Elbow Disorders in the Young Athlete

Research output: Contribution to journalArticle

5 Citations (Scopus)

Abstract

Elbow injuries in the pediatric athlete are common. Elbow injuries result from macrotrauma or microtrauma. Examples of macrotrauma include elbow dislocations and medial epicondyle fractures. Examples of microtrauma or repetitive overuse injuries include medial epicondyle apophysitis and osteochondritis dissecans of the capitellum. Elbow injuries occur in patterns unique to the skeletally immature patient. For example, lateral sided disorders of the elbow such as Panner's disease and osteochondritis dissecans of the capitellum result from compressive forces on the elbow whereas medial-sided elbow injuries, including medial epicondyle apophysitis, medial epicondyle avulsion fracture, and ulnar collateral ligament tears, result from tension forces on the elbow.
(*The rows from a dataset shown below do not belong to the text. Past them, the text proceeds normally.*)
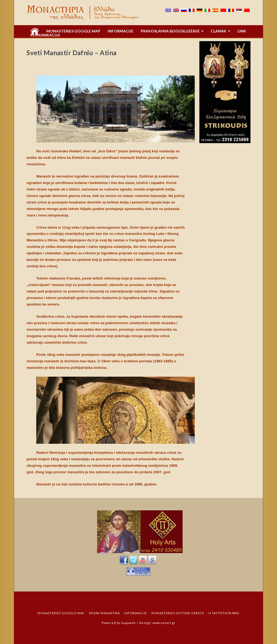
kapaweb (128, 623)
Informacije (136, 613)
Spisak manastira (104, 613)
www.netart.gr (164, 623)
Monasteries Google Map (61, 613)
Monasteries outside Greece (178, 613)
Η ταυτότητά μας (224, 613)
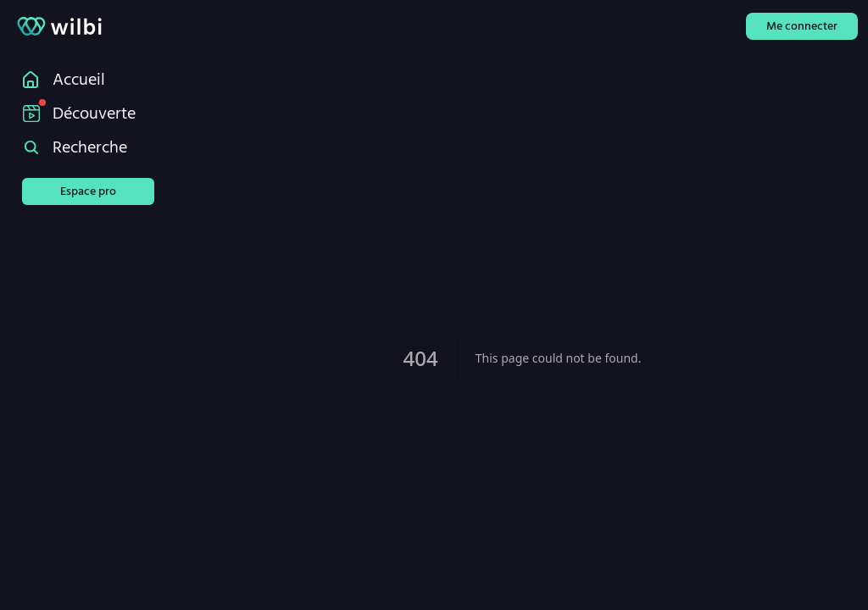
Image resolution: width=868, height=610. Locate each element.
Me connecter (802, 25)
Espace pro (88, 191)
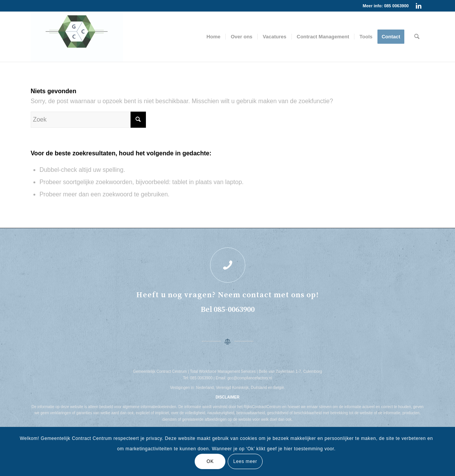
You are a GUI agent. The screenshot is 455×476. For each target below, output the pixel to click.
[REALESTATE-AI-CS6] (77, 37)
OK (210, 461)
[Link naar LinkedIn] (419, 6)
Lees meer (245, 461)
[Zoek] (417, 37)
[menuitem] (213, 37)
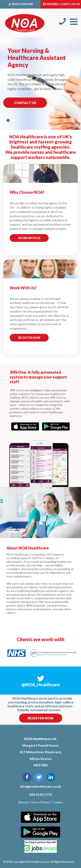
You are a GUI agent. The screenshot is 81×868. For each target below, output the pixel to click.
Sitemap (23, 802)
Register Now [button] (29, 338)
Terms (35, 802)
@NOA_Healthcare (41, 684)
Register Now (40, 718)
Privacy (45, 802)
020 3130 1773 (40, 795)
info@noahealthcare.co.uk (41, 786)
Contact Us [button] (25, 102)
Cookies (58, 802)
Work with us (29, 238)
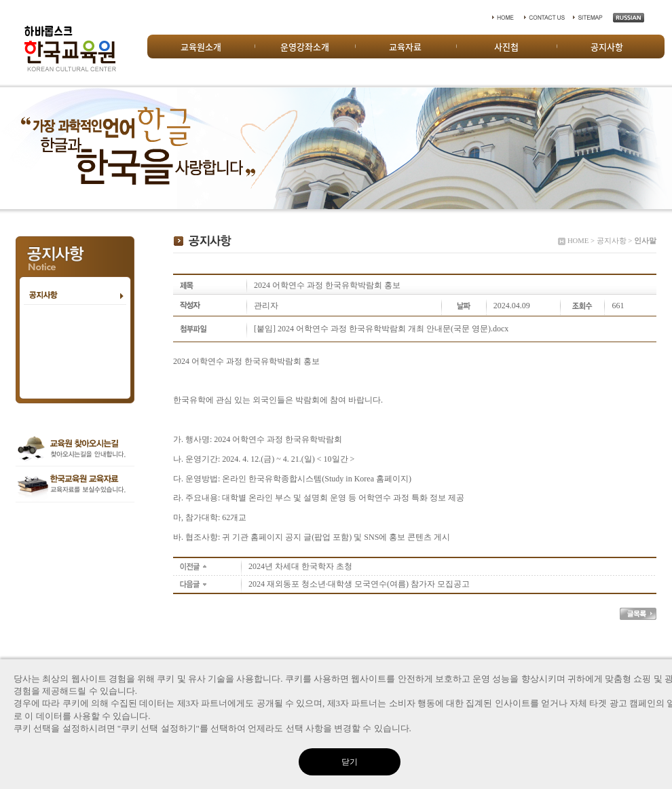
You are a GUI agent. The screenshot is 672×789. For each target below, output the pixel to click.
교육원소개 (201, 46)
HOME (578, 240)
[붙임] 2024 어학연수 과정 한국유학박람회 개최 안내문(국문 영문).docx (381, 329)
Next (654, 148)
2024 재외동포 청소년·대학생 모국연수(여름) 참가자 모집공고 (359, 584)
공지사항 (607, 46)
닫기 (350, 762)
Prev (18, 148)
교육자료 (405, 46)
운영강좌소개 (305, 46)
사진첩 (506, 46)
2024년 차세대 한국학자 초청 (300, 566)
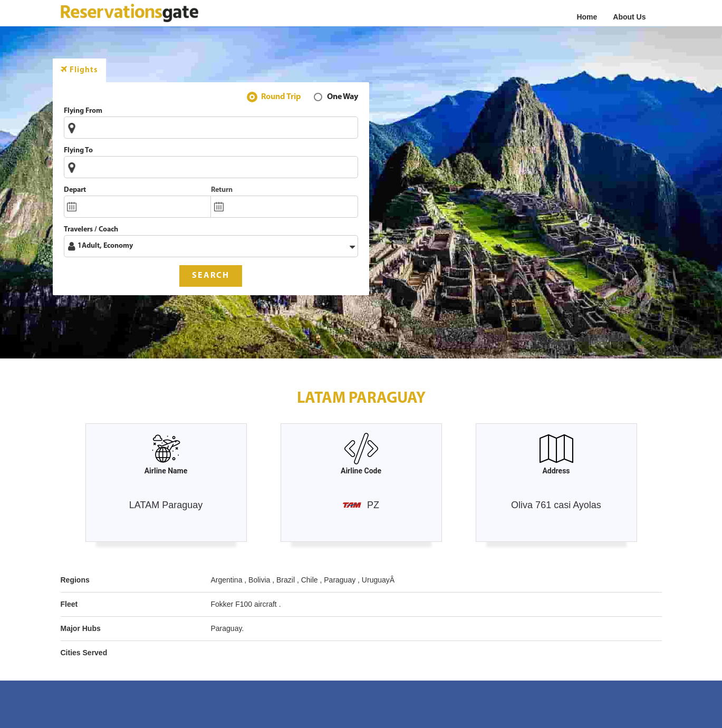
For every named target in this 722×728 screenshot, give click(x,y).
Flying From (83, 111)
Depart (75, 190)
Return (222, 190)
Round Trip (281, 98)
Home (586, 17)
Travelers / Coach (91, 229)
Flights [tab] (79, 70)
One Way (342, 98)
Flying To (78, 150)
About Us (629, 17)
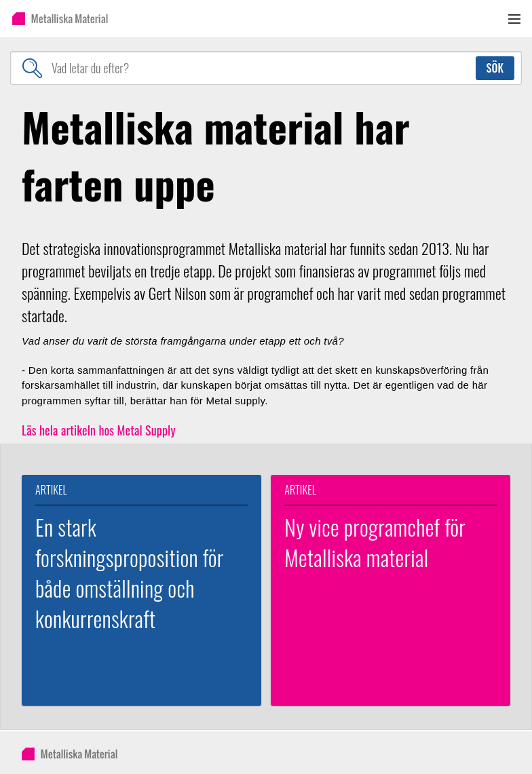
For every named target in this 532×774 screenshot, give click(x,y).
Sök (495, 68)
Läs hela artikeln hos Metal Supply (98, 430)
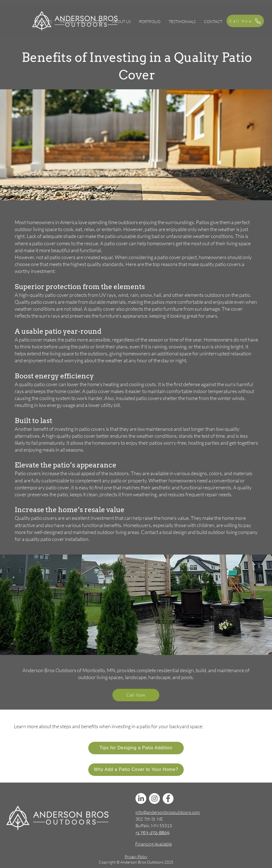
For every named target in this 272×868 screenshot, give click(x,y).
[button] (43, 22)
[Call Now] (245, 21)
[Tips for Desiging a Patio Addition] (136, 748)
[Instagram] (154, 799)
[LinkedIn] (141, 799)
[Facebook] (168, 799)
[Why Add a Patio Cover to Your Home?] (136, 770)
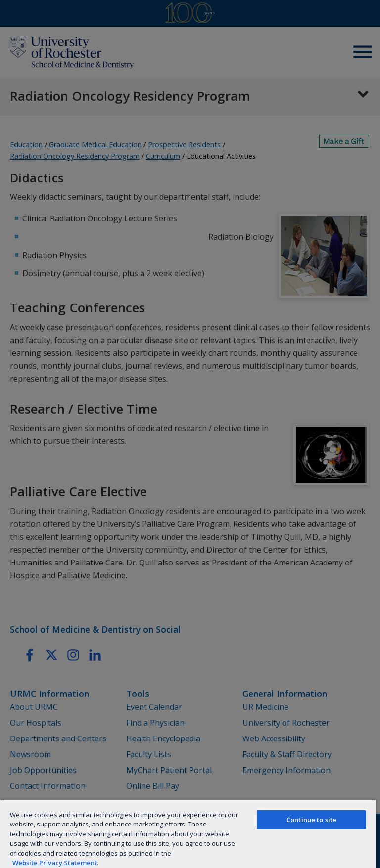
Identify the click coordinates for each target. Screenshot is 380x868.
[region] (188, 833)
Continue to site (311, 820)
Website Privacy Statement (54, 863)
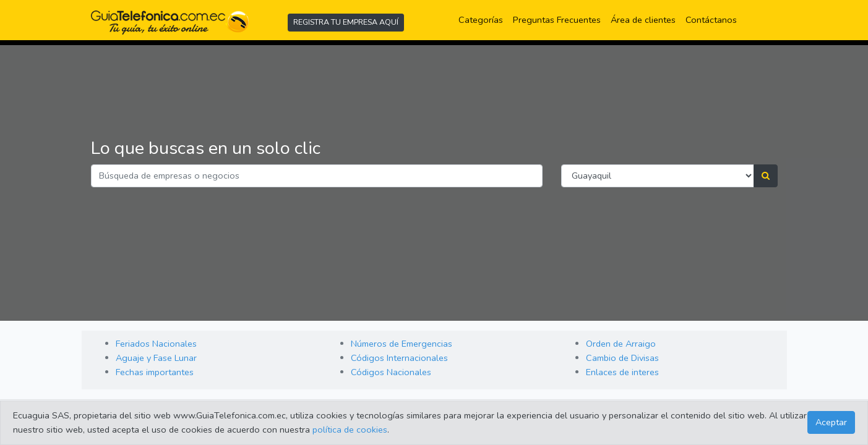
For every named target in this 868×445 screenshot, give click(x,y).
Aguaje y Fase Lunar (156, 358)
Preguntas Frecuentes (559, 19)
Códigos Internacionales (399, 358)
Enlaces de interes (622, 372)
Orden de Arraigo (621, 344)
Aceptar (831, 422)
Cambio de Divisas (622, 358)
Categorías (483, 19)
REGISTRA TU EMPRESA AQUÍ (346, 22)
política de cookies (350, 430)
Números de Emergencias (402, 344)
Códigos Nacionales (391, 372)
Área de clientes (643, 20)
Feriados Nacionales (156, 344)
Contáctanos (711, 20)
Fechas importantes (155, 372)
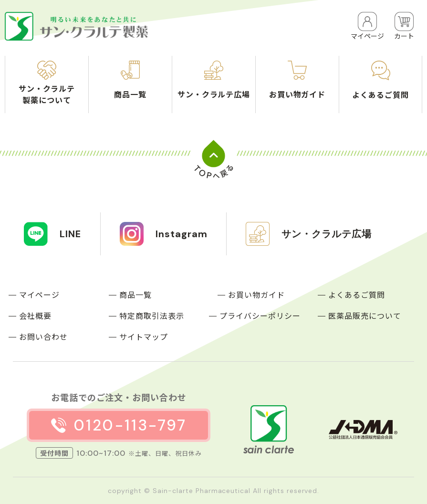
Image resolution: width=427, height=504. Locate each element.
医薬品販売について (365, 315)
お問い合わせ (43, 336)
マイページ (39, 294)
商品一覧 (135, 294)
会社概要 (35, 315)
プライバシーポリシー (260, 315)
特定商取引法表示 (152, 315)
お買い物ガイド (256, 294)
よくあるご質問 (356, 294)
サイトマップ (144, 336)
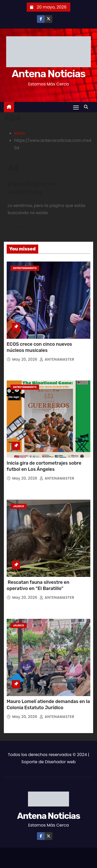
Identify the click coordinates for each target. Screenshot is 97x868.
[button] (87, 107)
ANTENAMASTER (57, 359)
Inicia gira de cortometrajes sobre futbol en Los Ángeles (44, 466)
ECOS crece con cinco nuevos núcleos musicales (39, 347)
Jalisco (18, 506)
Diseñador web (60, 762)
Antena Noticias (49, 74)
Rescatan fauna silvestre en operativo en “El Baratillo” (38, 585)
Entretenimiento (25, 268)
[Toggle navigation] (76, 107)
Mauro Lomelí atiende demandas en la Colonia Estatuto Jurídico (48, 704)
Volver (22, 227)
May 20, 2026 (26, 359)
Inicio (19, 133)
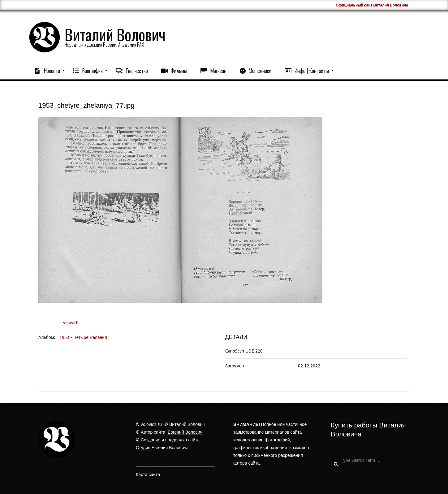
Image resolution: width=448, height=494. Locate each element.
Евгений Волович (185, 432)
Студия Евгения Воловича (162, 448)
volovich (71, 323)
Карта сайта (148, 474)
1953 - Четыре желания (83, 337)
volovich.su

Excessive baseball throwing causes many microtrauma overuse elbow injuries. In addition, the trend for young throwing athletes to train year round in only one sport also increases the risk of overuse injury. Prompt recognition and treatment of elbow injuries in the young athlete is key to prevent potential long-term disability and deformity. Unfortunately, in some cases, surgical treatment of elbow injuries in the young athlete is only palliative.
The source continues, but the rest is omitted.